- _What is being asked_: Scan the data below and pick out the lines containing the word "filter".
*** Opening Provided records ***
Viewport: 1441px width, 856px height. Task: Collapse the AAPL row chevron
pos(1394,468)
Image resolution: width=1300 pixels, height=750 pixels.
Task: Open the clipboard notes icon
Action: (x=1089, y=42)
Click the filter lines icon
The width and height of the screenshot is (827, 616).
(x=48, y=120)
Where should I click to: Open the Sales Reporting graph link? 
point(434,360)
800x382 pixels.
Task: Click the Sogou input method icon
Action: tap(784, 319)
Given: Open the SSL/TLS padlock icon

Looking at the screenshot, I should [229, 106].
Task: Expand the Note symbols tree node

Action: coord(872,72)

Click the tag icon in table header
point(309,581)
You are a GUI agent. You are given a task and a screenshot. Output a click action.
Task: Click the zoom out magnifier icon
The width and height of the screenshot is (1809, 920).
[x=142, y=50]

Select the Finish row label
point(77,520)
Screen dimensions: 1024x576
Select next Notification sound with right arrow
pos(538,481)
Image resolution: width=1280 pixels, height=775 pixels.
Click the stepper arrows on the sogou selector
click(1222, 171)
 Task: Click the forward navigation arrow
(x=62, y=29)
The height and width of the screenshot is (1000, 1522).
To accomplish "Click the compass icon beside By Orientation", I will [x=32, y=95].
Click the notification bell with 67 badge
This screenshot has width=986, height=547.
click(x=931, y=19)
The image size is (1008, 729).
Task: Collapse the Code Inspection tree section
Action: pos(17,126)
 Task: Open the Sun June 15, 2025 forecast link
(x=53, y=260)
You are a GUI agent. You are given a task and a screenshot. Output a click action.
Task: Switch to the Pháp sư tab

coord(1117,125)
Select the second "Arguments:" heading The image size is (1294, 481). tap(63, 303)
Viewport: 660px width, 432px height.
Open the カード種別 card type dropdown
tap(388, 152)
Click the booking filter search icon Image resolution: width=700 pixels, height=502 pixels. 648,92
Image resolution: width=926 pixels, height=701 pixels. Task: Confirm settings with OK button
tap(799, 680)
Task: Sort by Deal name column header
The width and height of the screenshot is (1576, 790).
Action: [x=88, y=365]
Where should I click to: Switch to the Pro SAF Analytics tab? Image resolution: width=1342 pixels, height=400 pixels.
*** Closing Provided records ***
- _Solution_:
Click the filter lines icon
Click the booking filter search icon Image resolution: width=700 pixels, height=502 pixels. 648,92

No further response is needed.